Between our saga and the "Landnamabok" there is a close connection. The genealogies agree absolutely in both records, so far as they go in our saga; and in this respect the "Landnama" is unquestionably the source. The author of our story himself even hints as much. In chap. VII, mentioning that Thorolf Mostbeard married in old age a woman called Unn, he goes out of his way to state that Ari the Learned does not, as others do, mention her among the children of Thorstein the Red; and this is just what the "Landnama" does not do.
In the biographical notices which in both works are attached to the names of the first settlers and their immediate descendants, a distinct unity of tradition is clearly traceable, yet the discrepancies are such as scarcely to warrant the supposition that our saga drew, except to a slight amount, its information from "Landnama", while, on the other hand, the "Landnama" has, at least in one instance, drawn for information on the Ere-dwellers' story.
It should be borne in mind that the "Landnama", as we now have it, is the work of no less than five authors. Originally it was written by two contemporaries, Ari and Kolskegg, each popularly named "hinn frothi", the learned, the latter writing the history of the land-takes for the quarter of the Eastfirths, the former doing all the rest. This joint work was again edited, with some additions no doubt, by Styrmir hinn frothi, prior of Vithey, ob. 1245, and later by Sturla Thordson, ob. 1284, the author of "Islendingasaga", the great history of the Sturlung period, and other works. These two editions of the original work, independent of each other, Hawk "the justiciary", son of Erlend, ob. 1334, amalgamated into one book in such manner that whatever was stated more fully in either copy he embodied in his own, adding apparently nothing beyond bringing his own genealogy down to date. How far the two thirteenth century editors respectively added to and interpolated the original work, beyond augmenting it with their own genealogies down to their lifetime, is now difficult to decide in many cases; in some the interpolations are easily traced.

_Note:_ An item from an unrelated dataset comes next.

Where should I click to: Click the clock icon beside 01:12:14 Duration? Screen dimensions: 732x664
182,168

Naturally it is mostly in the first twelve chapters of our saga that the affinity with "Landnama" shows itself, they being concerned with the first settlers and their immediate descendants that come into our story. The chief discrepancies between the two records on these people may be briefly noticed. Concerning the westernmost of these families, the Ere-dwellers, our saga only knows that Vestar Thorolfson brought his old father with him to Iceland, settled land east, or, as other recensions of it, probably more correctly, have it, west of Whalefirth, dwelt at Ere, and had a son, Asgeir, who dwelt there after him (ch. VII). But the "Landnama", ii. 9, knows that Vestar also had for wife Svana, daughter of Herrod, that he settled the lands of Ere and those of Kirkfirth, (2) and that he and his father were laid in howe at Pateness, so called, no doubt, after Vestar's father, whose name was Thorolf Bladderpate. Here our saga would seem to be an abbreviated record of "Landnama", which, at any rate in this case, has not drawn its information from the Ere-dwellers' story.

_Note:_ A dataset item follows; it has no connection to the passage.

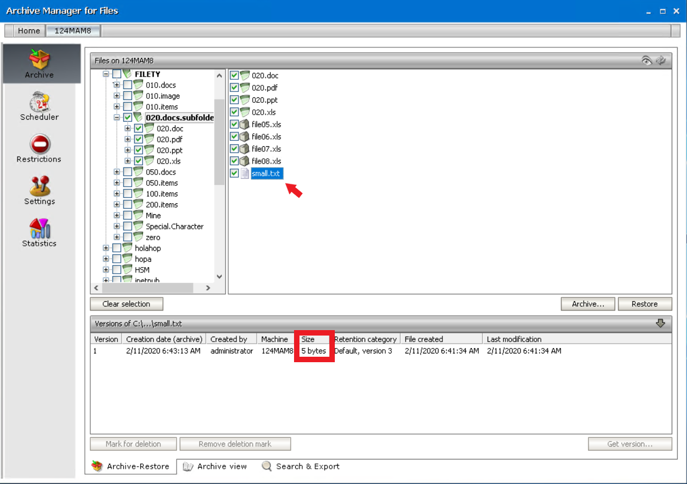Switch to the Archive view tab
Viewport: 687px width, 484px height.
coord(215,466)

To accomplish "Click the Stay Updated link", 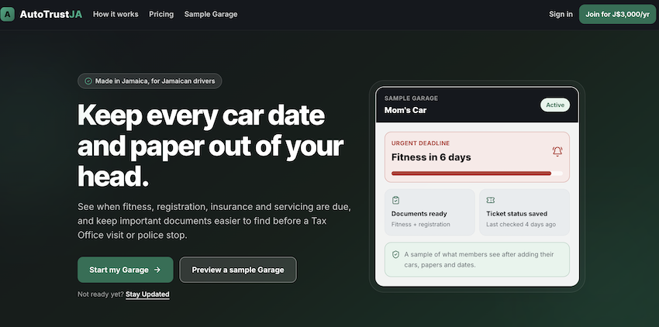I will click(x=147, y=294).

The nearest settler to Vestar on the east was Audun Stoti, who took to himself the lands of Lavafirth, and about whom "Landnama" has interesting things to relate. But in our story he is only mentioned in passing as the father-in-law to Thorlak Asgeirson of Ere (ch. XII), the reason being, no doubt, that he plays no part in any of the events related in the saga.
In what our saga has to tell of Biorn the Easterner, the nearest eastern neighbour to Audun Stoti, it seems to be an independent record of "Landnama" altogether, and even partly. in conflict with it. Our saga makes Biorn remain with his father-in-law, Earl Kiallak of Jamtaland, till his death, and then go to Norway to take to himself his father's lands. By that time enmity had arisen between Hairfair and Flatneb, and the former had confiscated the latter's estates. Biorn drives the king's bailiffs away, and the latter has him declared outlaw throughout Norway under observance of lawful proceedings. But the "Landnama", though agreeing here as everywhere else with our saga as to the genealogy, makes Biorn overtake his father's lands, when the latter took command of the expedition against the Western Isles, and makes Hairfair, on hearing of Flatneb's defection, drive Biorn out of his patrimony. Both records seem independently derived from one common tradition. Biorn's nearest neighbour to the east was Thorolf Mostbeard. In the account of his emigration to Iceland our saga gives us fuller information than the "Landnama", which, for instance, knows nothing of Thorolf's consulting the oracle of Thor as to the advisability of either making peace with the king or leaving the land; nor does the "Landnama" give any description of his preparation for the journey, which is so graphically detailed in our saga (ch. IV). Much, on the other hand, of what the "Landnama" (ii. 12, p. 96-99) has to say about Thorolf and his son, Thorstein Codbiter, seems to be an abbreviated record of our saga (chs. ix., x.), and is clearly interpolated, since the story of the fight between Thorstein Codbiter and the Kiallekings is inserted into the story of Thorolf before Thorstein is even properly introduced as his son. This insertion is due to the later editors of "Landnama", of course.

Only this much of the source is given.